_PROBLEM TO SOLVE_: Rewrite the stretch from "This screenshot has" through "click(x=1124, y=522)" with "input field" replaced by "text box" and everything else left unchanged.

_EXTRACTED ENTRIES_:
- - -
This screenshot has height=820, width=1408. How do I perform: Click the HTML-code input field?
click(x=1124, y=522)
- - -
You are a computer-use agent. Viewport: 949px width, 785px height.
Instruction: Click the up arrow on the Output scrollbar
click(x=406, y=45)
- - -
_EXERCISE SOLUTION_:
This screenshot has height=820, width=1408. How do I perform: Click the HTML-code text box?
click(x=1124, y=522)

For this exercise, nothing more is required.